Die Weinbrenner-Gesellschaft lädt ein zum Publikumsgespräch aus Anlass des Tages des Offenen Denkmals und des Europäischen Jahres des Kulturerbes

»Achten und pflegen. Der Umgang mit dem Kulturerbe in Karlsruhe und darüber hinaus«

9. September 2018, 15.30–17.15

Ehemalige Meierei des Schlosses Rüppurr
Rastatter Str. 17, 76199 Karlsruhe

Am 9. September fällt der ‚Tag des Offenen Denkmals’ zugleich in das ‚Europäische Kulturerbejahr’ 2018. Die Weinbrenner-Gesellschaft feiert den doppelten Anlass auf besondere Weise. Statt Führungen zu einzelnen Orten bietet sie eine offene Gesprächsrunde an, in der Menschen und Gruppen zu Wort kommen sollen, die sich für das gebaute Erbe Karlsruhes und der Region interessieren. Vertreter anderer Vereine hat die Weinbrenner-Gesellschaft dazu eingeladen, um ihre eigenen Themen und Sichtweisen einzubringen. Und wer möchte, darf mitdiskutieren. Das Gespräch findet ab 15.30 Uhr in der ehemaligen Meierei des Schlosses Rüppurr statt.

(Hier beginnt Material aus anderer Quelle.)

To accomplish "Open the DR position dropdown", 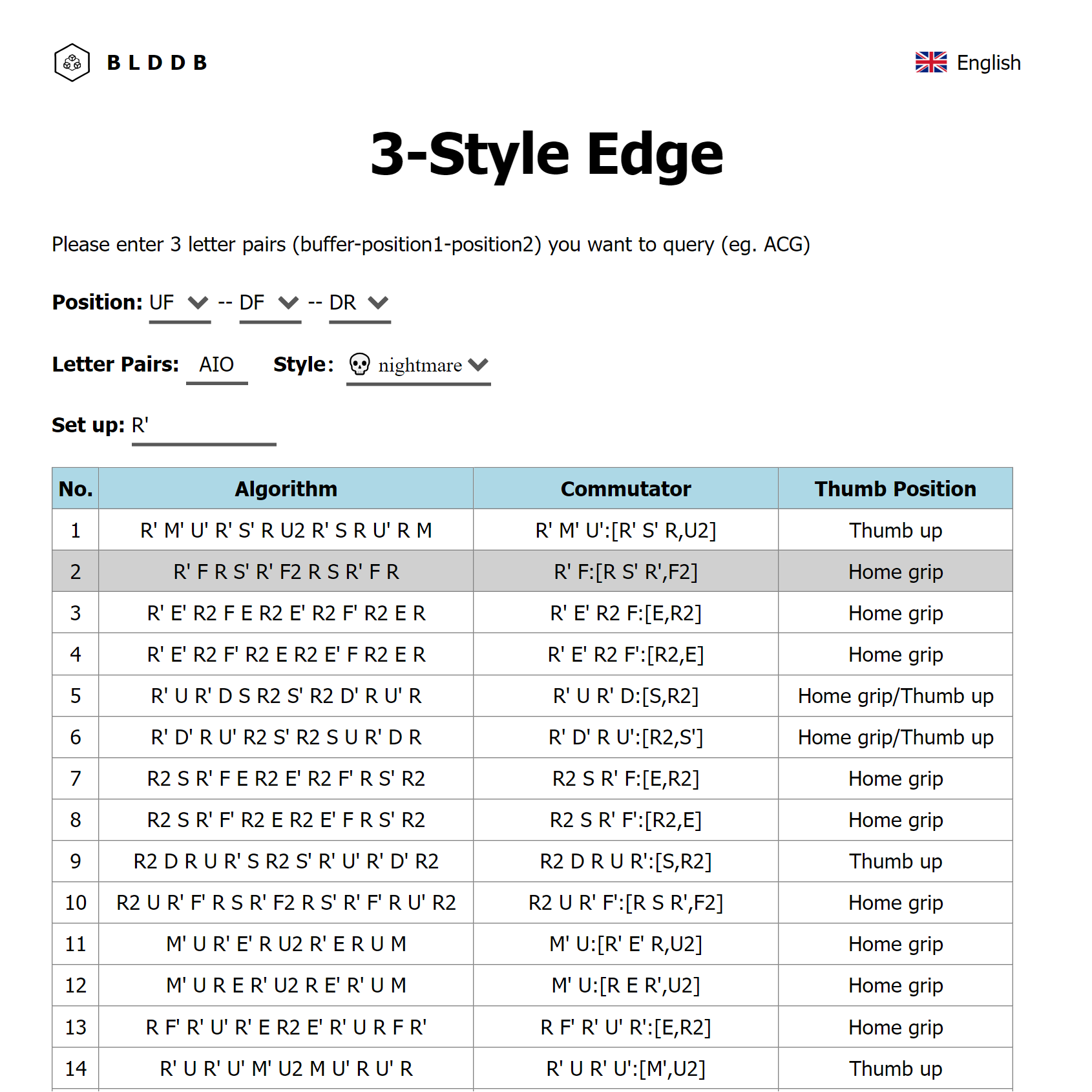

„Es wird keine strenge Trennung zwischen Podium und Publikum geben, sodass man sich leicht in das Gespräch einklinken kann – oder einfach nur zuhören,“ präzisiert der Vorsitzende der Gesellschaft, Ulrich Maximilian Schumann. „Es soll ganz bewusst kein akademisches Fachgespräch werden, sondern eine lockere, aber zielführende Unterhaltung zwischen Menschen, die sich Sorgen um den Erhalt unserer Kultur machen.“

Akuten Diskussionsbedarf liefern konkrete Ereignisse der vergangenen Monate zur Genüge, zuallererst natürlich der tiefgreifende Umbau des Marktplatzes und der Kaiserstraße. Dabei werden auch einzelne Objekte zur Sprache kommen, wie die geplanten Lichtmasten und das alternative „Boutiquen“-Projekt für den Marktplatz. Auf der Themenliste stehen weitere drängende Denkmalfragen, wie der drohende Abriss des Torwächterhauses am Ochsentor in Durlach.

Diese Veranstaltung soll keine einmalige Aktion bleiben, sondern den Auftakt zur gezielten Zusammenarbeit zwischen den Gruppierungen und Personen bilden, die sich für das kulturelle Erbe in Karlsruhe und der Region einsetzen. Ein konkretes Resultat soll bald schon in einer gemeinsamen Erklärung zum Umgang mit den Zeugnissen der Vergangenheit vorliegen, die im Anschluss an den Tag des Offenen Denkmals fertiggestellt und der Öffentlichkeit präsentiert werden wird.